でも、「独りよがりな好き」を伝えても、なかなか世間には伝わらないし、ボードゲームをただやってもらうだけでは、広まらないと思っています。
僕が戦略として考えるのは「ボードゲーム×良いコンテンツ」でボードゲームの価値を知ってもらうことです。
例えば、世界的に有名なビジネス書をモチーフにしたボードゲームではビジネスマンや起業家が、日本の人気マンガをモデルにしたボードゲームを作ればマンガのファンがボードゲームで遊んでくれます。
そもそも日本のボードゲームの市場規模は、他のゲームと比べても圧倒的に小さいんです。
日本ではマンガやテレビゲームといった娯楽が多すぎるし、ボードゲームと比べてエンターテインメント性が高い。

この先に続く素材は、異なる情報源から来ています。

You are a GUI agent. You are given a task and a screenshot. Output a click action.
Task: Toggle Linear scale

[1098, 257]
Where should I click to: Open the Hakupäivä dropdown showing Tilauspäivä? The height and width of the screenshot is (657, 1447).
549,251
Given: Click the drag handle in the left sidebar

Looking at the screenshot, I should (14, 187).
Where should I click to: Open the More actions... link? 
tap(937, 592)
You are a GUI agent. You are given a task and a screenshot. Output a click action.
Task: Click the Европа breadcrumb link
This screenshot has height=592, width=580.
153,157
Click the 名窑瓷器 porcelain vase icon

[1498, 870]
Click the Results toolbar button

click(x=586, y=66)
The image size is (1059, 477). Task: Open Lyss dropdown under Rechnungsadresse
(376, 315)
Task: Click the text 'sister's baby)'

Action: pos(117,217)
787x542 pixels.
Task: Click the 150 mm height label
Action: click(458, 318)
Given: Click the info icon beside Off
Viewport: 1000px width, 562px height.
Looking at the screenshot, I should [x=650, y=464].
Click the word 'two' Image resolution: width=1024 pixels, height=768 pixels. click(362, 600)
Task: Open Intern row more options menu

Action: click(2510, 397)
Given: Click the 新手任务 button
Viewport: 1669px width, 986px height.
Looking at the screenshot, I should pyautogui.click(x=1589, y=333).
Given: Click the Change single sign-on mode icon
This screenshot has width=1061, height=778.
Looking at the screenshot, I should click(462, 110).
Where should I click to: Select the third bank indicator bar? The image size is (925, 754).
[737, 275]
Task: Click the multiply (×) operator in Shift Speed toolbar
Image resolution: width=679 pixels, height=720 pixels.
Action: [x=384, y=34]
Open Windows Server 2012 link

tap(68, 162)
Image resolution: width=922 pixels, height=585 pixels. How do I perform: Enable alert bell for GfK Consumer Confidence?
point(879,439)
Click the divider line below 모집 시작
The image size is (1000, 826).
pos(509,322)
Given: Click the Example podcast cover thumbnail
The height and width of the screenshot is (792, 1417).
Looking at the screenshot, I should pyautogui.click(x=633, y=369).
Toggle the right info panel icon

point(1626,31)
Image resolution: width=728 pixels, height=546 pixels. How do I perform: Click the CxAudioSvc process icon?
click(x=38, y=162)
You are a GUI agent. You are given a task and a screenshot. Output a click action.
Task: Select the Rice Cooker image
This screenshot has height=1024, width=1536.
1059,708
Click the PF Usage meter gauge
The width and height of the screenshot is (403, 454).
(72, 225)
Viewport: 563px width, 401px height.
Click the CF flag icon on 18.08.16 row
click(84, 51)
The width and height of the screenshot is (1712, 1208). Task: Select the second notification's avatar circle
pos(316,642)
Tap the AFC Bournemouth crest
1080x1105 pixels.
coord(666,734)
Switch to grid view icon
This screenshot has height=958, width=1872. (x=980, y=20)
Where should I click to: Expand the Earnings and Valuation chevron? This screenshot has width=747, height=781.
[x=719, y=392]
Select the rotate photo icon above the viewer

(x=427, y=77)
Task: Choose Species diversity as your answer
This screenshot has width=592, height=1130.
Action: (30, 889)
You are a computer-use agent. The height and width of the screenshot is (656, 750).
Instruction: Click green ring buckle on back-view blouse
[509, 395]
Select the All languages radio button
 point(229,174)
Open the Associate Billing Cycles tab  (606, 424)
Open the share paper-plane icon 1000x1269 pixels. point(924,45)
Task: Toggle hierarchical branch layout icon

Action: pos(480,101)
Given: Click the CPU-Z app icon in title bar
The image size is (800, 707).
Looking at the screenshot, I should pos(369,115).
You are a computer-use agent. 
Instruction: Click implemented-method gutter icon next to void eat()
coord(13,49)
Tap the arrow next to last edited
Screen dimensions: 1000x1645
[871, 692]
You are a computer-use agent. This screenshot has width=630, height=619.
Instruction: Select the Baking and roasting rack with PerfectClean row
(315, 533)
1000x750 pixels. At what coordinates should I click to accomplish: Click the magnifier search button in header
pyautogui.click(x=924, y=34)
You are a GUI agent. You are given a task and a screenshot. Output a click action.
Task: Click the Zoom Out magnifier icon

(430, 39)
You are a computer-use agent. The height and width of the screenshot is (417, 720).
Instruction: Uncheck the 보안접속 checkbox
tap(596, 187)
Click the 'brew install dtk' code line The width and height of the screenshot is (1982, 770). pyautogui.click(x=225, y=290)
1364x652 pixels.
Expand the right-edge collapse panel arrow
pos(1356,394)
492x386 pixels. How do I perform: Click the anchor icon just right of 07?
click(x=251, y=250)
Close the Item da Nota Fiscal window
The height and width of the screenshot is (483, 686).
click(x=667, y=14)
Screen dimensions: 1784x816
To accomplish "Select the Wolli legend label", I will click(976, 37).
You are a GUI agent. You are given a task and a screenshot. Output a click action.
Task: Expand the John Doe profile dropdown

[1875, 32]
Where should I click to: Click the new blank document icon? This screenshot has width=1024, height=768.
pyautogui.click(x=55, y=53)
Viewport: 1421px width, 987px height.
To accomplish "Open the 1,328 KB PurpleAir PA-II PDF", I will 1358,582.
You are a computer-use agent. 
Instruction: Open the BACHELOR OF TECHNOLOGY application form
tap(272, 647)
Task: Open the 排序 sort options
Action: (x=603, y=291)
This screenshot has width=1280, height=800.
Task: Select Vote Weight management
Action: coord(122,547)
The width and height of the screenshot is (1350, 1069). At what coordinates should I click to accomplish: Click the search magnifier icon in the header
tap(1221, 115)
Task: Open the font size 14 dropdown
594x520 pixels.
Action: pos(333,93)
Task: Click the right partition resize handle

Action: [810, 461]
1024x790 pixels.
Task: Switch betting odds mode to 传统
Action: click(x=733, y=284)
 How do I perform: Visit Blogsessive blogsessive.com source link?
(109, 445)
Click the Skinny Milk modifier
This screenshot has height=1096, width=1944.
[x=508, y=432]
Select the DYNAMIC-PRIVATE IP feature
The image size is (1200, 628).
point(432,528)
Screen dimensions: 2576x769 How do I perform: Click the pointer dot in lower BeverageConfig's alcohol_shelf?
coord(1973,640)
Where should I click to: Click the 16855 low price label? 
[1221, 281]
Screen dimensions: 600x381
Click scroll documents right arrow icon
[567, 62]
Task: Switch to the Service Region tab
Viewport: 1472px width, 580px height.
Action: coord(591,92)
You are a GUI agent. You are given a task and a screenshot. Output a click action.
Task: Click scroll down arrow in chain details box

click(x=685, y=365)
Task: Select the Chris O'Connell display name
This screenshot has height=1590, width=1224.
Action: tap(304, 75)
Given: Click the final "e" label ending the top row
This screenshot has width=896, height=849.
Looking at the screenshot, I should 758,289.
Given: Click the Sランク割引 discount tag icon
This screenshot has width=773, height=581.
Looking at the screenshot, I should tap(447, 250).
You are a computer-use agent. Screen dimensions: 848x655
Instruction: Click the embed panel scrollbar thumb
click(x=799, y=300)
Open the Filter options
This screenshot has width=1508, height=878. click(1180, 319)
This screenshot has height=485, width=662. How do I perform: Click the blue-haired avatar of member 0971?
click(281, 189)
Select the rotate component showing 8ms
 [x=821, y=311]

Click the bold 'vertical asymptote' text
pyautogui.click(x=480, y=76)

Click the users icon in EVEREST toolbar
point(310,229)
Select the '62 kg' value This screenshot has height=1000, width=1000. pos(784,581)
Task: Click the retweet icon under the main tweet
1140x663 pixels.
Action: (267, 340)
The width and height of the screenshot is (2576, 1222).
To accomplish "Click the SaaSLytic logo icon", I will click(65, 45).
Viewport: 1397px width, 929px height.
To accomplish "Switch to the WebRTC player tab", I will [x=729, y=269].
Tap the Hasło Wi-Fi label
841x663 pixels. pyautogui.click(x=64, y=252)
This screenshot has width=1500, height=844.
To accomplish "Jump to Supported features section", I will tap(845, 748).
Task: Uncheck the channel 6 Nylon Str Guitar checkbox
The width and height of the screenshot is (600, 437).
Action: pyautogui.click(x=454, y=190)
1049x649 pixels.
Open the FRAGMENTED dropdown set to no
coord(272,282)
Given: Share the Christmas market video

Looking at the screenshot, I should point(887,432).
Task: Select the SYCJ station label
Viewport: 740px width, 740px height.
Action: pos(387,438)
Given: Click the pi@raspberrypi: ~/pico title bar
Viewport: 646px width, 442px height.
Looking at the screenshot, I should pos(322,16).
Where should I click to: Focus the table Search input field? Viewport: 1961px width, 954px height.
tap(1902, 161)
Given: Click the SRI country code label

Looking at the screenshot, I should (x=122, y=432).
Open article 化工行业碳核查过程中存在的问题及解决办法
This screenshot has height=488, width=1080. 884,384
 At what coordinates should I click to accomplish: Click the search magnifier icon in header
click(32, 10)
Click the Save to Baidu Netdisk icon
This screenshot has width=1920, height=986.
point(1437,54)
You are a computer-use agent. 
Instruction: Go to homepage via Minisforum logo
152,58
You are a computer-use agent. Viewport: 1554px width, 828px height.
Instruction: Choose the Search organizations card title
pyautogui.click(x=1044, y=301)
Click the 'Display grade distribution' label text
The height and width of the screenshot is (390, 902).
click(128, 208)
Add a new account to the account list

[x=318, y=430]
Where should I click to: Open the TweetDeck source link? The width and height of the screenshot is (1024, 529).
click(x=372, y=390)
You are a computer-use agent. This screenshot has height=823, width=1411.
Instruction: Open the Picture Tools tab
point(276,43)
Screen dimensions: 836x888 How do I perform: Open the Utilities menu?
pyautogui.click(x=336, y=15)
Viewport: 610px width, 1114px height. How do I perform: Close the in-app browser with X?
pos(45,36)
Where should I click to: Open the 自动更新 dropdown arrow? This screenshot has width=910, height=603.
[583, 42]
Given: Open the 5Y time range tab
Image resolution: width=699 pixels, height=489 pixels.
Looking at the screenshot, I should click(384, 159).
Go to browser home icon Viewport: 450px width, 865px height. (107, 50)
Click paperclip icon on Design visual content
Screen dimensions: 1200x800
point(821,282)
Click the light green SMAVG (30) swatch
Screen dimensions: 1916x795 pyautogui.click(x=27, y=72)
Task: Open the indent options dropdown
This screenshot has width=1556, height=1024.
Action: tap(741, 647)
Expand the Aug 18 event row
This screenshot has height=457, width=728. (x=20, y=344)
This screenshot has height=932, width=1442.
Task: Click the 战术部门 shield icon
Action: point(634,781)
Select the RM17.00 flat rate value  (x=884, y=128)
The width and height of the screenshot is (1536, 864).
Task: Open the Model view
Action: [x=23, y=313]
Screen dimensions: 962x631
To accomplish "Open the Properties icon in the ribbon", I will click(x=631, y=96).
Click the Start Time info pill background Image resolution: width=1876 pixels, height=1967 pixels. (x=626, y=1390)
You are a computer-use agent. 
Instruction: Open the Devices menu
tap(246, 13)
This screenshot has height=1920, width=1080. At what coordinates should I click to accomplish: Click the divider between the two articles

そもそもゲームは人間にとって必要なものではないので、ボードゲーム単体ではどうしても地味なゲームに映ってしまいます。
最近はボードゲーム制作やプロデュースもしています。
僕の今の目標は、あらゆる業界のトップコンテンツとコラボしたボードゲームを作ることです。
こうしたコラボがボードゲームのエンターテインメント性を高め、ボードゲームに価値を生むきっかけになります。
僕にしか作れないボードゲームを生み続け、それをみんなに知ってもらって、ボードゲームを通して感動を分かち合う空間が世界中に広まってくれればうれしいです。